---- Excerpt provided

Shri Krishna Leela is a 1971 Hindi religious film directed by Homi Wadia. It was produced by his Basant Pictures banner. Written by B. M. Vyas, the story and dialogue were by S. N. Tripathi. The music was composed by S. N. Tripathi and had lyrics by B. M. Vyas. The film starred Sachin, Hina, Jayshree Gadkar, Sapru, Manhar Desai and Tabassum. The film was dubbed into Malayalam as Sree Krishnaleela.

The film tells the story of Lord Krishna in his childhood form, from his birth to the killing of his uncle, Raja Kansa.

--------

● Challenge a: Transcribe the records word for word, from the line containing "Click the 1,11 % change percentage" through the last line of the records.
The film article above and the records that follow were drawn from separate sources.

---- Input records

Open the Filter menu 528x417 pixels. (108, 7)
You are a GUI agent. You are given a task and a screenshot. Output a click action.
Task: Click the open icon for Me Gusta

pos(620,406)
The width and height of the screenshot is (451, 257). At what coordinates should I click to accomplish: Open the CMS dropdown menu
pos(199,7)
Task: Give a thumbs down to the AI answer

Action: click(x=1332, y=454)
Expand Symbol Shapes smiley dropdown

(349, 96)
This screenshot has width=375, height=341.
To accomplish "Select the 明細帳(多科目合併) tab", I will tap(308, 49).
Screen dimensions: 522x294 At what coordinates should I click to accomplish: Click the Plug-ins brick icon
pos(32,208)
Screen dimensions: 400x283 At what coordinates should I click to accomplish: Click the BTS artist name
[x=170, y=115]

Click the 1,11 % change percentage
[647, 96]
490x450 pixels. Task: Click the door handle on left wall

--------

● Challenge b: For each statement, say whether it agrees with the film article above, answering yes or no and quoting the deciding words from the article: (i) Homi Wadia directed the film. (ii) B. M. Vyas composed the music. (iii) The film was dubbed into Tamil.

● Exercise response a:
Click the 1,11 % change percentage
[647, 96]
490x450 pixels. Task: Click the door handle on left wall

● Exercise response b:
(i) Yes: "directed by Homi Wadia"
(ii) No: "The music was composed by S. N. Tripathi"
(iii) No: "The film was dubbed into Malayalam as Sree Krishnaleela."